• [Texte fourni]
De la violence

I struggled with some demons
They were middle class and tame
I didn’t know I had permission to murder and to maim

Leonard Cohen

S’il y a bien une chose que notre époque abhorre plus que tout, c’est la violence.

Dès le plus jeune âge, nos parents et nos éducateurs nous ont répété que « la violence ne résout  jamais rien » et toute la société s’est jointe par la suite au chœur des non-violents.

Pour notre époque, le recours à la violence est pire qu’un échec, c’est une aberration.

Tout doit être désormais résolu par le dialogue, l’empathie et la compréhension mutuelle de nos différences.

Il s’agit là d’une immense erreur aussi bien sur le plan psychologique que politique.

Psychologiquement, il est capital d’admettre que la violence fait partie de la condition humaine.

Les rédacteurs de la Bible en avaient eu l’intuition en faisant de l’Humanité les descendants de Caïn, ce fils d’Adam et Eve qui tua par jalousie son frère, Abel, préféré par Dieu. De la même manière, la plupart des contes traditionnels comportent des éléments de grande violence, souvent expurgés dans leurs versions contemporaine, afin de préparer les enfants à la cruauté du monde. Plus proche de nous, le grand psychiatre Carl Jung expliqua qu’une personnalité parfaitement intégrée est celle qui est parvenue à accepter et à assimiler sa part « d’ombre », c’est-à-dire ce qu’il y a d’inférieur, de primitif et d’imparfait en nous. Si, terrifié par sa propre violence, l’être humain choisit de la nier et de la refouler, refusant, comme le chantait le poète, de se donner la  « permission de meurtrir et de mutiler » alors il s’expose non seulement au risque de la névrose mais surtout à un retour aussi  dévastateur qu’imprévisible de  cette violence contenue.

Pour un individu comme pour la société à laquelle il appartient, tout l’enjeu consiste à accepter cette violence et de trouver des moyens de la canaliser, par exemple en la dirigeant contre les ennemis du groupe (guerre, rivalité), de la ritualiser à travers des compétitions sportives, des cérémonies religieuses ou de certains manifestations populaires (carnaval, corrida) ou encore de l’homéopathiser via le jeu ou la culture de la vanne que l’on retrouve particulièrement dans les groupes ou les activités essentiellement masculines.

Rien n’est plus dangereux et destructeur pour la psyché que de refuser cette part d’ombre et nier la puissance de cette vie intérieure qui possède ses exigences propres. C’est pourtant ce que font tous ceux qui cherchent à expurger tout conflit et toute confrontation de la société en se faisant les apôtres inconditionnels de la bienveillance et de la non-violence, comme ces antispécistes qui refusent jusqu’à tuer les moustiques.

Dépassant désormais le seul cas du trouble individuel, ce refus de la violence devient aujourd’hui un phénomène politique concernant l’ensemble de la société.  Au-delà  de l’authentique violence physique, psychologique ou verbale, la  juste sanction, l’autorité et les hiérarchies sont  désormais perçues comme des violences et à ce titre condamnées.

• [Extraits des items]
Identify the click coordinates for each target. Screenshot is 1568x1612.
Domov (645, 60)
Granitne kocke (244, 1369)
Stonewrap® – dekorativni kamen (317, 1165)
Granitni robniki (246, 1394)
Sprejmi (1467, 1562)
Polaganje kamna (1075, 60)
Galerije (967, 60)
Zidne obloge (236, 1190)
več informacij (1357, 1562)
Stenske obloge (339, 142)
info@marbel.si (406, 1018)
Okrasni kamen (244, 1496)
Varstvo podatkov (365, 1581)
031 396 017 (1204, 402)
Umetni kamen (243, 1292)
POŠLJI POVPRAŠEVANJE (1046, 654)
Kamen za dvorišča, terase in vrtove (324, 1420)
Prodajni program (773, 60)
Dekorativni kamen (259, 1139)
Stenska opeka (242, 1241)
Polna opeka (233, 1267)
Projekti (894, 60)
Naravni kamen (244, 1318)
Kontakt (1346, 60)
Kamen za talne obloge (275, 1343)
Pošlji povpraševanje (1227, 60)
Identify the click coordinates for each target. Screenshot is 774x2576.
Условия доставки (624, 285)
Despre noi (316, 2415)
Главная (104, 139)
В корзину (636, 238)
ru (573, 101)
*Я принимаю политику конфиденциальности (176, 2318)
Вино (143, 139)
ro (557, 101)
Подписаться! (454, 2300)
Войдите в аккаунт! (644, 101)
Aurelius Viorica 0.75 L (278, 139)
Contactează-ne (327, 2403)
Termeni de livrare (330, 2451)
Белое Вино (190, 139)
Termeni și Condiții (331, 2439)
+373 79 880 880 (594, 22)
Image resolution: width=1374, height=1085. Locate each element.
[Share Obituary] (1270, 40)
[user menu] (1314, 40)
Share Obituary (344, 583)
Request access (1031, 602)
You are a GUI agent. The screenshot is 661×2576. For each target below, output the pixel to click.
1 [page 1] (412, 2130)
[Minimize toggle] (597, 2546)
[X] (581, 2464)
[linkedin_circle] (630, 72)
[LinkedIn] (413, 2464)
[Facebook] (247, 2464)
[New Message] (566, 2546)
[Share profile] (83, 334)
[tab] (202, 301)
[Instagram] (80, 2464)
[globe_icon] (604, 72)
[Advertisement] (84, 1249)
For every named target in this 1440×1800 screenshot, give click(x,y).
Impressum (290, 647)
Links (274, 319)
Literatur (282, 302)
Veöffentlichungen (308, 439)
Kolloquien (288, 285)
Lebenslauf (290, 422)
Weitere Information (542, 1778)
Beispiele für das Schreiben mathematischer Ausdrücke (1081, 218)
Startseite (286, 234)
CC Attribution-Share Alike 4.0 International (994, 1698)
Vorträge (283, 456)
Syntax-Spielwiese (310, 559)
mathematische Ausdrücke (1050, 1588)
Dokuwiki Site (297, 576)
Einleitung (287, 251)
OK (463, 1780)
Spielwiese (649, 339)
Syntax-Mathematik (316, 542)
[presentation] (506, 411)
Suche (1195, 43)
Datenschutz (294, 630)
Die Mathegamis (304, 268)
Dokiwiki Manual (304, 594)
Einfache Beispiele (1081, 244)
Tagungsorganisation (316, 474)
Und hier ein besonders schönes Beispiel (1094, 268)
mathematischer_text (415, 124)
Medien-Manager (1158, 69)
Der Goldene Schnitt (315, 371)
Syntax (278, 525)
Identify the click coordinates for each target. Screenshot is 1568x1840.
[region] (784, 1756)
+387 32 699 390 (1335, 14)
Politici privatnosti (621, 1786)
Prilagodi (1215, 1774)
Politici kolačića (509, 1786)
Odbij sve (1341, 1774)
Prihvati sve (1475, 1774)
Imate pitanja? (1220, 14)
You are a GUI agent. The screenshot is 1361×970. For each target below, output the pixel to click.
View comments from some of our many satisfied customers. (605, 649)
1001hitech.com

• [Objectif] Pouvez-vous reprendre le texte sur la violence après sa dernière phrase et en écrire la suite ?

• [Réponse ci-dessous]
Ce que refusent de voir les apôtres de la non-violence, c’est que le refus de la violence contribue à rendre paradoxalement  la société  encore plus violente et injuste. Si  un agresseur sait qu’il court le risque immédiat d’une riposte, il peut être découragé de passer à l’acte à condition que le menace soit perçue comme crédible. Il s’agit là du principe même de la dissuasion  et c’est d’ailleurs pour cela qu’un grand nombre d’espèces animales ont vu l’évolution sélectionner des caractéristiques physiques et des comportements hautement dissuasifs. A l’inverse, si l’agresseur sait que sa victime a peu de chances de riposter, il peut être tenté de laisser libre cours à son agressivité.  Ce n’est donc pas un hasard si les violences dites “gratuites” frappent aujourd’hui en priorité les membres de la société considérés comme les plus faibles : personnes âgées, SDF, femmes isolées…

Loin d’encourager la pitié ou la compassion, la faiblesse et la vulnérabilité encouragent le plus souvent l’agression.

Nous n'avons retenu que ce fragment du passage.